Oil tank cars pose a hazard when moving and when parked

Repost from  The Post-Standard, Syracuse, NY (Letters to the Editor)

Oil tanker rail cars pose a hazard when moving and when parked

To the Editor:

Every sports person knows that a moving target is harder to hit than a stationary one. When you can read graffiti on oil tanker cars parked in the train yards in Minoa, and other areas around Syracuse, you know you have a serious safety problem.

Interstate commerce allows Bakken crude-oil rail shipments from North Dakota to “pass” through Central New York State. U.S. Sen. Charles Schumer, D-N.Y., wants the U.,S. Department of Transportation and the Association of American Railroads to reduce the speed limit of these oil tanker trains from 50 mph to 40 mph through Syracuse and other heavily populated areas. Between 200 to 300 tanker cars “pass” through the Syracuse area daily. Presently, the 40 mph speed limit only applies to Buffalo and the New York City area.

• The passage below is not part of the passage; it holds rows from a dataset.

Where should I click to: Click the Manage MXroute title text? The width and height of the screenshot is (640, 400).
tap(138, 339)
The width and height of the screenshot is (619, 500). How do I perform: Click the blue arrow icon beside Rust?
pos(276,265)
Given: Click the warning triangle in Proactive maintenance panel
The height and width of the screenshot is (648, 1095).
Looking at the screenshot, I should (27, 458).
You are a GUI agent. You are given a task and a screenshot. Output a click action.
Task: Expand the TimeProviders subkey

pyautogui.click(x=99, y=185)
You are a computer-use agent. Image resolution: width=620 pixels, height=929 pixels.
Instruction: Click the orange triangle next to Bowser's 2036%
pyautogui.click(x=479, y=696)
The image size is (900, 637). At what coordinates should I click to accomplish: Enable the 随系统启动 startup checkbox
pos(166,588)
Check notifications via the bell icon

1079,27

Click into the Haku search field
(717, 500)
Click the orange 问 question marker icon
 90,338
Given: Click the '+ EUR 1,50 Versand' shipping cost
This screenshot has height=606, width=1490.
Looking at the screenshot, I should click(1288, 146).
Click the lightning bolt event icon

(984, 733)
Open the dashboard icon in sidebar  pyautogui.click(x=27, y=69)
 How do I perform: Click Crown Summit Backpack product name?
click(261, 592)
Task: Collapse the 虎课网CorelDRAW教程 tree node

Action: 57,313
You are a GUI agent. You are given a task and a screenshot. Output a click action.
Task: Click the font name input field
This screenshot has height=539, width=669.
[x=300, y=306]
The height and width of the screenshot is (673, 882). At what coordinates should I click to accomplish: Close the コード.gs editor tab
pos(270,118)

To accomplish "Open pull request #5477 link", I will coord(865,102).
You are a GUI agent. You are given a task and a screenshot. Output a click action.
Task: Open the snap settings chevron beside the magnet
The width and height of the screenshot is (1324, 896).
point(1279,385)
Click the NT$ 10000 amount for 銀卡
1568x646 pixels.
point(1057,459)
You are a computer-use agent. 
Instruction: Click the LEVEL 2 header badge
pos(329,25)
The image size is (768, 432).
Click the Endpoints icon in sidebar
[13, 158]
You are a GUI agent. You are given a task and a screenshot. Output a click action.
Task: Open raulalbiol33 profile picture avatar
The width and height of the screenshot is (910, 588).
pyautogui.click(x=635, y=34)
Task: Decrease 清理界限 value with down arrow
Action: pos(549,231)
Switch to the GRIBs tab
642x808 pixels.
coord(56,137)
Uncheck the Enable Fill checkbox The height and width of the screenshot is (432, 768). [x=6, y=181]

These antiquated, poorly designed DOT-111 tanker cars pose a potential danger to the populace and the environment regardless of their speed! This was evidenced by the recent CSX derailment of crude oil tanker cars in Lynchburg, Va.

It doesn’t make one iota of difference if these trains travel at speeds of 40 or 50 mph, as long as they keep “passing” through the Syracuse area. Parking, however, for indefinite periods in small populated communities, like Minoa, is not acceptable.

Are we, Minoa residents, considered collateral damage – dispensable, if an accident, man-made or otherwise happens?

Come on, CSX … move these hazardous oil tankers out of my village; my front yard is not a bomb depot.